Eddie Mugulusi, Founder at Fab Creations Ltd.
In this picture (A container of the candy refered to in the article)
A couple of days ago a young small business owner reached out to me. In his message he indicated that he was in the candy making business and wished to learn a few things from me. Now I often talk to and offer guidance to small business owners but I’d never encountered one in the candy business. I was curious to learn why and how he got into that space. Following a lengthy phone call, it emerged that everything he knew about candy was self-taught and that he had begun this journey after failing to find a job. He decided to put to use the tools he had available to him. For one, he had some space at home and access to the internet. Over a period of close to a year, he invested time and his small resources into learning how to make good candy. With numerous failed attempts, he gradually improved his craft. Today his small business makes and sales tasty candy and as I would come to learn can barely meet the demand.
It is obviously impressive just how much this young man has achieved on his own but even more impressive is just how much he wants to grow and scale his business. Even without the resources necessary to scale, he is already experimenting on new candy recipes. Infact, his primary reason for reaching out to me was gain insights into how he can grow his small enterprise. This way of thinking is remarkable moreover he is doing so at a point where many small business owners in Uganda get comfortable.
According to a research paper titled ‘Why small firms stay small: risk and growth in Nairobi’s small – scale manufacturing’, the author McCormick, Dorothy notes that one very significant reason why small firms stay small is risk. The writer goes on to say that in Nairobi and probably elsewhere, the economic and social consequences of business failure are extremely high. Entrepreneurs try to protect themselves from failure and in the process ensure that their firms will remain small.
Findings from this research identified four risk-management strategies that discourage firm growth. First, many entrepreneurs manage risk through flexibility. By working in rent free quarters, using family labor and little capital they minimize fixed costs and maximize opportunities for additional income. Second, many small manufacturers avoid risk by making standard products for a known market. Third, successful entrepreneurs frequently diversify their income and assets rather than expand a single enterprise. Finally, most prefer to preserve their land and assets unencumbered by debt. As a result, these rational responses to risky business environment ensure that most firms will stay very small. In Uganda we are quick to place all blame for failure to grow business on not being able to raise capital. While in some instances that might be true, it’s often not the case.
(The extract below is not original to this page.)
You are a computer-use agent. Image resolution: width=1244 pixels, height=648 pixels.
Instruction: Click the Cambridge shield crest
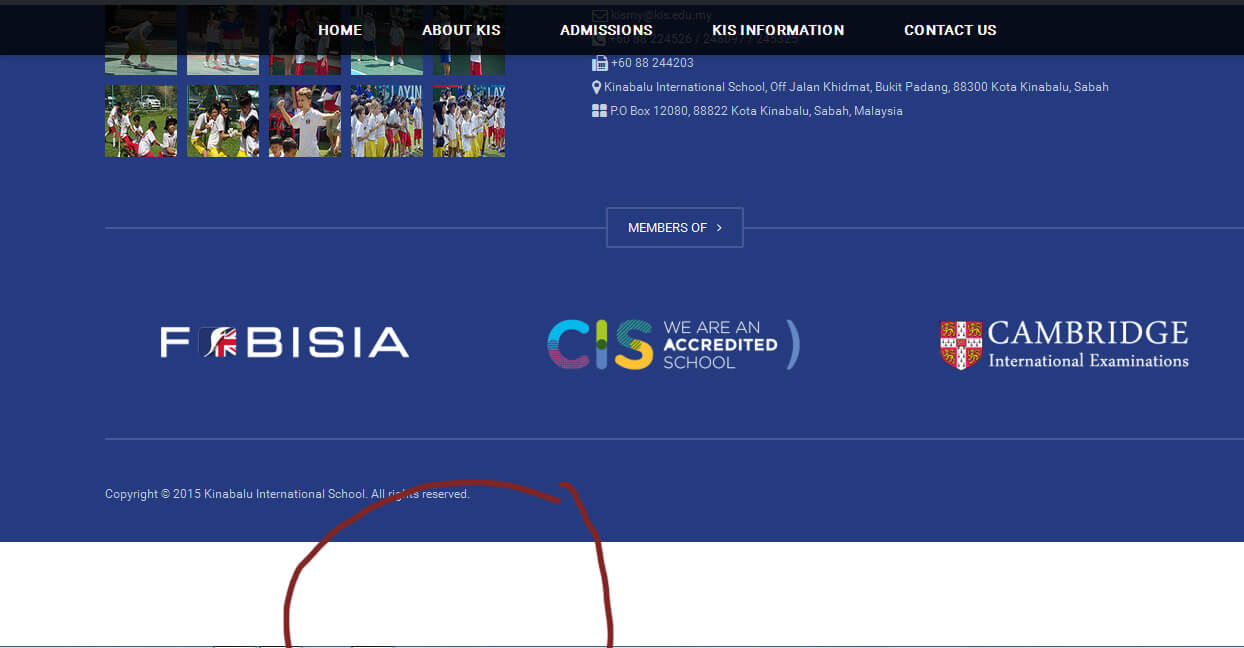pyautogui.click(x=961, y=345)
Just like the young man making candy, I too started out in my small kitchen way back in 2017. There was no doubt in my mind though that the kitchen arrangement was only a temporary situation. I could have chosen to stay small in my kitchen at the first sight of revenue, after all staying there would have really minimize my fixed costs. However I had not gone through the trouble of starting the business just so I could run it at home and sale the ketchup in the neighborhood. I wanted more from the get go and that’s the kind of mindset you need too. I have always had a good tolerance for taking calculated risk in business. As a small business owner it is important that you asses and mitigate risk then make a case for how best to move forward in growing your Enterprise. Over the years I have realized that the direction a business takes, be it one of growth or not, truly is in the hands of the business owner. Choose growth.